Sound more like A Karen to me, just has her say because she can.

Please don’t call people Karens. Horribly sexist insult.

user1490954378 · 07/05/2021 11:45

She's a dick and a nosey bint. I would have continued and maybe even more so just to piss her off.

Goldenbear · 07/05/2021 13:31

Why is using a term of endearment I.e 'darling' about impressing those around you? I really think this says more about the person thinking that. Amongst my friends some use, 'sweetie' they are familiar terms of endearment in some circles and families and they certainly aren't thinking about it.

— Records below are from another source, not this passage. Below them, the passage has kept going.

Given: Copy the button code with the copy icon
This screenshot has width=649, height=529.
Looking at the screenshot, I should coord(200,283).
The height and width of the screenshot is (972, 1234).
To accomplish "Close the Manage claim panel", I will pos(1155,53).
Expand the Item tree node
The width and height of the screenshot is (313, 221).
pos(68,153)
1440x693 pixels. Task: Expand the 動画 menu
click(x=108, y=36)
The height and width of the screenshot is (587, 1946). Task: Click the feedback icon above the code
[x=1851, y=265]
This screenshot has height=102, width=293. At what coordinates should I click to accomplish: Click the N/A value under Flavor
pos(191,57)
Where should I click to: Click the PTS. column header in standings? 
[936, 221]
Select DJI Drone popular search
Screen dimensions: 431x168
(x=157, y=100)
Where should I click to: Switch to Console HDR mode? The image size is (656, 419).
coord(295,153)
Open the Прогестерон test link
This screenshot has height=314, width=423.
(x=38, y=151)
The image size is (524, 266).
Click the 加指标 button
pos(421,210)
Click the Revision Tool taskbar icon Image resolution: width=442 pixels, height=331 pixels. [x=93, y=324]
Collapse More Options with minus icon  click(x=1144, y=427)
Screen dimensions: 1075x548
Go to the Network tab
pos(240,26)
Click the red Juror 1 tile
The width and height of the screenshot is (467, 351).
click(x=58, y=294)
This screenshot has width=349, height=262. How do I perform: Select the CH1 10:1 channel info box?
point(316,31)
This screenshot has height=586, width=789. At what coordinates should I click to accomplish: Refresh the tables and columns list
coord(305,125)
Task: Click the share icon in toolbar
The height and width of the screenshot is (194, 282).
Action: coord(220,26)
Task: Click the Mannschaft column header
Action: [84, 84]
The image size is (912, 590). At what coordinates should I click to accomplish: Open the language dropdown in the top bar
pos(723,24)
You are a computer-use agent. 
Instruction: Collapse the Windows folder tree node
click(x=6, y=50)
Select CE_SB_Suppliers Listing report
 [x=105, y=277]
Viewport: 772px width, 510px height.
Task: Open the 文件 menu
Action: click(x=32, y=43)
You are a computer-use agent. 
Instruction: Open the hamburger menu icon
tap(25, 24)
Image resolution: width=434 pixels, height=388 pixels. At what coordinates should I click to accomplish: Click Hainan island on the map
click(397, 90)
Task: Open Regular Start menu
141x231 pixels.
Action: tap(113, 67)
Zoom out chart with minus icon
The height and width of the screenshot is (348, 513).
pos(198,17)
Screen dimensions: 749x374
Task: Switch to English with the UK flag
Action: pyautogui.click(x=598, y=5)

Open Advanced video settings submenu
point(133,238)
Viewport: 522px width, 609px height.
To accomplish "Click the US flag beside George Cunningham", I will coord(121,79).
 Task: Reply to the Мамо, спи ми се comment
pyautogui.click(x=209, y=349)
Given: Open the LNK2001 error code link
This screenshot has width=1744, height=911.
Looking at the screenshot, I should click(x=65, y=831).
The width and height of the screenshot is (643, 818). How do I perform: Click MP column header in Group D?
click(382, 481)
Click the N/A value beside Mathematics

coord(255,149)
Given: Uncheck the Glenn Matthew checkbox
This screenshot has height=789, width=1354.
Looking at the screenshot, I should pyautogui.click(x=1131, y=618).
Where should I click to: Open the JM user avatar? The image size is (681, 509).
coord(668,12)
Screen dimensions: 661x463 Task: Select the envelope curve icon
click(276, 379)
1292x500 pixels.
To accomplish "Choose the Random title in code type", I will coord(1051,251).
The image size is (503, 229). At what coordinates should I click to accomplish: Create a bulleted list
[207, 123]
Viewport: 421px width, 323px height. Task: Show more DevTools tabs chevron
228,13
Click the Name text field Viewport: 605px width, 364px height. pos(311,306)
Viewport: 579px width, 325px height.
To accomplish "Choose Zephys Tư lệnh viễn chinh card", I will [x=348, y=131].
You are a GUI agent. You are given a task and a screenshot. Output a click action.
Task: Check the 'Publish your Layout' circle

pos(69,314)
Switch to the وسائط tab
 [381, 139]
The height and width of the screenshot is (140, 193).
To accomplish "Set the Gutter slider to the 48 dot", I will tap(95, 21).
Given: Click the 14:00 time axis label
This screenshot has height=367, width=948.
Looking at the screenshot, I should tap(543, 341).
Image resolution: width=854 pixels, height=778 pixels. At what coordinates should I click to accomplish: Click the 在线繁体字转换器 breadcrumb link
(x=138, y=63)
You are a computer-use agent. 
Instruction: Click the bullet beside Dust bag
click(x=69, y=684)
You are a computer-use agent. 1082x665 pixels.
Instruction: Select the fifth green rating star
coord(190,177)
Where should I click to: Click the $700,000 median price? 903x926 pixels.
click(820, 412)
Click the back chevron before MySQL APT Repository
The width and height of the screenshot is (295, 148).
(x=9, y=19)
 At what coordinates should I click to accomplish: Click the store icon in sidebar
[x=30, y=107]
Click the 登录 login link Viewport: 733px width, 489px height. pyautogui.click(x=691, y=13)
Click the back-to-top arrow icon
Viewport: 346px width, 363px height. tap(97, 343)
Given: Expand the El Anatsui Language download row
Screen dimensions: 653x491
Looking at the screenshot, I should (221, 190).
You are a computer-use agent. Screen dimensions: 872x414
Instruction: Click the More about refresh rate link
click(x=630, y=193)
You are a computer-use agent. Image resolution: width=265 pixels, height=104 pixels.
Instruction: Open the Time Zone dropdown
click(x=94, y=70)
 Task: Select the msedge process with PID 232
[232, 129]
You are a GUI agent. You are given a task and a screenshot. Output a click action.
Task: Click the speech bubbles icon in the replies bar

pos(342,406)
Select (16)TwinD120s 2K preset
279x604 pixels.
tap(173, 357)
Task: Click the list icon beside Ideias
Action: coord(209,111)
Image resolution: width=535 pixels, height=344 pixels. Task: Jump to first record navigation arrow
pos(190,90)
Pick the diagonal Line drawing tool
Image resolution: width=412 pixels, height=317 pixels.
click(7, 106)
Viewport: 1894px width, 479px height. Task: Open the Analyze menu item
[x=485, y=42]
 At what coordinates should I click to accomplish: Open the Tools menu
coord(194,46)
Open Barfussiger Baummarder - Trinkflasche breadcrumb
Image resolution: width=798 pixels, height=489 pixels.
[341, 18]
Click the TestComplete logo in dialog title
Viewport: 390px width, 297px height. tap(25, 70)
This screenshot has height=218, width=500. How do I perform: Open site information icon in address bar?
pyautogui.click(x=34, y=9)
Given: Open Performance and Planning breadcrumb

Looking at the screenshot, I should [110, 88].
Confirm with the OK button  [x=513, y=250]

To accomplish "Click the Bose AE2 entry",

Why be offended by that.

Egghead81 · 07/05/2021 17:40

@Goldenbear

Why is using a term of endearment I.e 'darling' about impressing those around you? I really think this says more about the person thinking that. Amongst my friends some use, 'sweetie' they are familiar terms of endearment in some circles and families and they certainly aren't thinking about it. Why be offended by that.
Hi never call my children by their names!

Darling
Sweet pea
Smelly
My gorgeous girl
Snozcumber
Sweetie pies

I could go on and on.

Tinacollada · 07/05/2021 17:45

I'd have covered my nephews ears and told her to fuck off

TheKeatingFive · 07/05/2021 17:47

Why is using a term of endearment I.e 'darling' about impressing those around you?

For the same reason that PP anecdotes feature children named Tristan and not Jayden.

People’s insecurities play a big part in this.

bemusedmoose · 07/05/2021 18:07

Complete twat (her not you).

She had no idea about the situation, so to jump to conclusions is out order for a start. But to touch you (not ok right now) and tell you to pack it in because she doesn't like it... I would have told her to jog on and very loudly said 'I'm sorry you don't like me talking to a hard of hearing child so that he can actually communicate - maybe we should stay indoors so you can have a lovely day!'. How bloody rude, I would have been fuming.

BeingATwatItsABingThing · 07/05/2021 20:21

@Egghead81

I affectionately call my DDs all sorts of things. The main ones are:

Little Pest
Little Sausage
Darling
Pickle Pants
Dribble Chops (reserved for 7mo DD2)

Jazzy1814 · 07/05/2021 20:43

Same here for both of mine; squiggles, baby, bubba, darling, beautiful boy, poopus, dudey bug 😂 I’m surprised they know their actual names.